>>>

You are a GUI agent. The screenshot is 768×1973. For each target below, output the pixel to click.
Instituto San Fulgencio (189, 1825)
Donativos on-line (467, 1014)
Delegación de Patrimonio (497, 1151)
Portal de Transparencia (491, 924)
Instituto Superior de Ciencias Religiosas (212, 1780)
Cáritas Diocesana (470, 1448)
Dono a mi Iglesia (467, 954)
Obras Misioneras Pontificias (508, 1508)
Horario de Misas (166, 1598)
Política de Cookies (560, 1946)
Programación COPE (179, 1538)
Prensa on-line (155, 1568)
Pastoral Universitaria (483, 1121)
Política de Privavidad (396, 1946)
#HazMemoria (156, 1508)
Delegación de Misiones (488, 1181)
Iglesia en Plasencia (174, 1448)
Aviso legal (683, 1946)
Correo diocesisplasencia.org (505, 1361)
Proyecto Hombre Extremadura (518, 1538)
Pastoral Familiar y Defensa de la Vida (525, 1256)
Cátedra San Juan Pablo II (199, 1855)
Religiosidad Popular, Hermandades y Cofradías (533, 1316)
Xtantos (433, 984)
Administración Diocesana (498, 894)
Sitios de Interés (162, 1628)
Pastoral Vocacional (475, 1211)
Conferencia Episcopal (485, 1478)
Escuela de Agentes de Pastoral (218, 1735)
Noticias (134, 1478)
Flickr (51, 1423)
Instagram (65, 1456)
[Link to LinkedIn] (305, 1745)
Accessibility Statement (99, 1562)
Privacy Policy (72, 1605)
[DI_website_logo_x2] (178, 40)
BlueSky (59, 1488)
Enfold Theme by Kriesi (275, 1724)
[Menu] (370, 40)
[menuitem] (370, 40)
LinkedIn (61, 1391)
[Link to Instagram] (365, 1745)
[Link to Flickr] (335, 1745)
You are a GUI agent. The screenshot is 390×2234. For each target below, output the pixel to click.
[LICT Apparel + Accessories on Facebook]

<<<

#### [PROBLEM TO SOLVE]
Reprint exactly the lines above that start at the one with "Prensa on-line (155, 1568)" and end at the one with "Cátedra San Juan Pablo II (199, 1855)", keeping both and adding none.

#### [YOUR RESPONSE]
Prensa on-line (155, 1568)
Pastoral Universitaria (483, 1121)
Política de Privavidad (396, 1946)
#HazMemoria (156, 1508)
Delegación de Misiones (488, 1181)
Iglesia en Plasencia (174, 1448)
Aviso legal (683, 1946)
Correo diocesisplasencia.org (505, 1361)
Proyecto Hombre Extremadura (518, 1538)
Pastoral Familiar y Defensa de la Vida (525, 1256)
Cátedra San Juan Pablo II (199, 1855)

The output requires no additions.